Closed siraaris closed 4 weeks ago
To reduce load I created a set of unified FIR filters to get my config down to the most efficient possible, so now I use single FIR filters per channel incorporating XO, DRC and other DSP etc.
Glitches (restarts) are observed even when CamillaDSP is quiescent. The buffer levels are also stable.
It would seem to suggest that the OS, BlackHole or CoreAudio is doing something here.
Any suggestions where to look? I'm running out of ideas (until you get time to look at thread prioritisation :), no drama just sharing what I've noticed.
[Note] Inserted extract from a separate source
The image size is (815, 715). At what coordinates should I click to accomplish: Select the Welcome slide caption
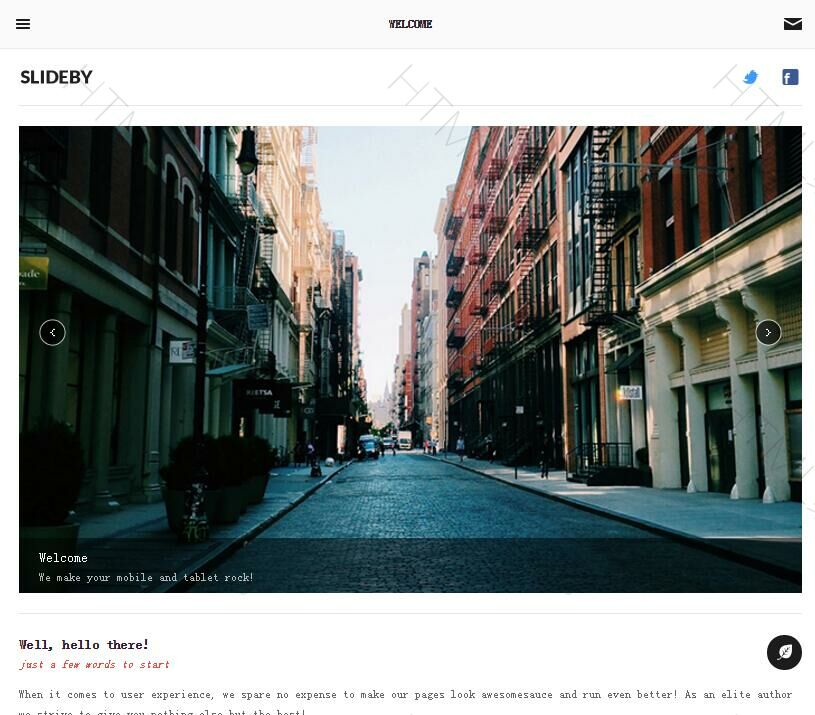coord(63,558)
Hmmm. Looks like Restarts/Buffer Levels occur hourly. Screams cronjob, will investigate, or could be when macOS maintains processes. In the graph below I've normalised buffers to 1, and restarts as counts in 5 minute bucket windows for a 24h period.
I have made some changes to improve the buffer level measurement, not sure if it helps for this issue or not, but you could the the latest next30 to see if it helps. I also added a script for plotting the processing load and buffer level while running: https://github.com/HEnquist/camilladsp/blob/next30/testscripts/log_load_and_level.py I have let it run for a couple of hours on my M1 Air, hoping to get results similar to yours. But it behaves well without buffer underruns or spikes in the level.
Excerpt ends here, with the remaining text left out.